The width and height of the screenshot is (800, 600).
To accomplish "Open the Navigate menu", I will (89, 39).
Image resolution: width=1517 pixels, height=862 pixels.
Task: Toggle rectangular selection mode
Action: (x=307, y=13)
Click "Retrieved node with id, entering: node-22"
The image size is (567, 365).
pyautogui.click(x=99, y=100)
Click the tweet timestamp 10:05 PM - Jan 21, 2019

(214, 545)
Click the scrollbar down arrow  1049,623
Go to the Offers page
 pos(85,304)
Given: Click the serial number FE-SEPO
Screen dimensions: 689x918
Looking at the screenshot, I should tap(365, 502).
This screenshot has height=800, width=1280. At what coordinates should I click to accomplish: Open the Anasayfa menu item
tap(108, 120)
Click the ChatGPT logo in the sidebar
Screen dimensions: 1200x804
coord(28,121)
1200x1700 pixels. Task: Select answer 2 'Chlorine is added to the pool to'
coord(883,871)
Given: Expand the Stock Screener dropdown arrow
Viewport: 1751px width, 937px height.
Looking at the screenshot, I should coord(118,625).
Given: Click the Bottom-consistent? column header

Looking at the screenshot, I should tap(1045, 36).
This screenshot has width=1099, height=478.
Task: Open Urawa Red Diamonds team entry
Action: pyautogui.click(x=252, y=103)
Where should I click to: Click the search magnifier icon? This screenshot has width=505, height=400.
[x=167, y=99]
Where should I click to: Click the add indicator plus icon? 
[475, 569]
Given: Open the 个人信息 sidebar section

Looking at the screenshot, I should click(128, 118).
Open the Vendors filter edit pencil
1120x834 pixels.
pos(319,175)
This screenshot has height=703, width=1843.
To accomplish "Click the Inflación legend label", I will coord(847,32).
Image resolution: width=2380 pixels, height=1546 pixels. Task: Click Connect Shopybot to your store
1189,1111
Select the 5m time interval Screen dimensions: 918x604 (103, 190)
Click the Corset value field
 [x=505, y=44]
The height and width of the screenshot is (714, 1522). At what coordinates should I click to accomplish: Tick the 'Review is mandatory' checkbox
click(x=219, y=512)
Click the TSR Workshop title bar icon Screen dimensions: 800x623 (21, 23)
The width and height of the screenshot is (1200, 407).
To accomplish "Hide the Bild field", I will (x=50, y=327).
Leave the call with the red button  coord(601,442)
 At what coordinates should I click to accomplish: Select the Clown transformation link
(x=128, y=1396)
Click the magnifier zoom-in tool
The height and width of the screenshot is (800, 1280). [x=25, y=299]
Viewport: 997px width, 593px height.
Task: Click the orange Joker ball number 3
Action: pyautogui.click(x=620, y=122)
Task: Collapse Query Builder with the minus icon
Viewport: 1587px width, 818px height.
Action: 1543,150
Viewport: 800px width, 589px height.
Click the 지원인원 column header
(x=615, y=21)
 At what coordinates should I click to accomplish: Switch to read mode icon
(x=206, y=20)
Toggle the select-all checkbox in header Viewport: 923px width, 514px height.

## [WHAT YOU WILL DO]
When you reach the end of the data above, set it all down again unchanged.

## [EXERCISE OUTPUT]
The width and height of the screenshot is (800, 600).
To accomplish "Open the Navigate menu", I will (89, 39).
Image resolution: width=1517 pixels, height=862 pixels.
Task: Toggle rectangular selection mode
Action: (x=307, y=13)
Click "Retrieved node with id, entering: node-22"
The image size is (567, 365).
pyautogui.click(x=99, y=100)
Click the tweet timestamp 10:05 PM - Jan 21, 2019

(214, 545)
Click the scrollbar down arrow  1049,623
Go to the Offers page
 pos(85,304)
Given: Click the serial number FE-SEPO
Screen dimensions: 689x918
Looking at the screenshot, I should tap(365, 502).
This screenshot has height=800, width=1280. At what coordinates should I click to accomplish: Open the Anasayfa menu item
tap(108, 120)
Click the ChatGPT logo in the sidebar
Screen dimensions: 1200x804
coord(28,121)
1200x1700 pixels. Task: Select answer 2 'Chlorine is added to the pool to'
coord(883,871)
Given: Expand the Stock Screener dropdown arrow
Viewport: 1751px width, 937px height.
Looking at the screenshot, I should coord(118,625).
Given: Click the Bottom-consistent? column header

Looking at the screenshot, I should tap(1045, 36).
This screenshot has width=1099, height=478.
Task: Open Urawa Red Diamonds team entry
Action: pyautogui.click(x=252, y=103)
Where should I click to: Click the search magnifier icon? This screenshot has width=505, height=400.
[x=167, y=99]
Where should I click to: Click the add indicator plus icon? 
[475, 569]
Given: Open the 个人信息 sidebar section

Looking at the screenshot, I should click(128, 118).
Open the Vendors filter edit pencil
1120x834 pixels.
pos(319,175)
This screenshot has height=703, width=1843.
To accomplish "Click the Inflación legend label", I will coord(847,32).
Image resolution: width=2380 pixels, height=1546 pixels. Task: Click Connect Shopybot to your store
1189,1111
Select the 5m time interval Screen dimensions: 918x604 (103, 190)
Click the Corset value field
 [x=505, y=44]
The height and width of the screenshot is (714, 1522). At what coordinates should I click to accomplish: Tick the 'Review is mandatory' checkbox
click(x=219, y=512)
Click the TSR Workshop title bar icon Screen dimensions: 800x623 (21, 23)
The width and height of the screenshot is (1200, 407).
To accomplish "Hide the Bild field", I will (x=50, y=327).
Leave the call with the red button  coord(601,442)
 At what coordinates should I click to accomplish: Select the Clown transformation link
(x=128, y=1396)
Click the magnifier zoom-in tool
The height and width of the screenshot is (800, 1280). [x=25, y=299]
Viewport: 997px width, 593px height.
Task: Click the orange Joker ball number 3
Action: pyautogui.click(x=620, y=122)
Task: Collapse Query Builder with the minus icon
Viewport: 1587px width, 818px height.
Action: 1543,150
Viewport: 800px width, 589px height.
Click the 지원인원 column header
(x=615, y=21)
 At what coordinates should I click to accomplish: Switch to read mode icon
(x=206, y=20)
Toggle the select-all checkbox in header Viewport: 923px width, 514px height.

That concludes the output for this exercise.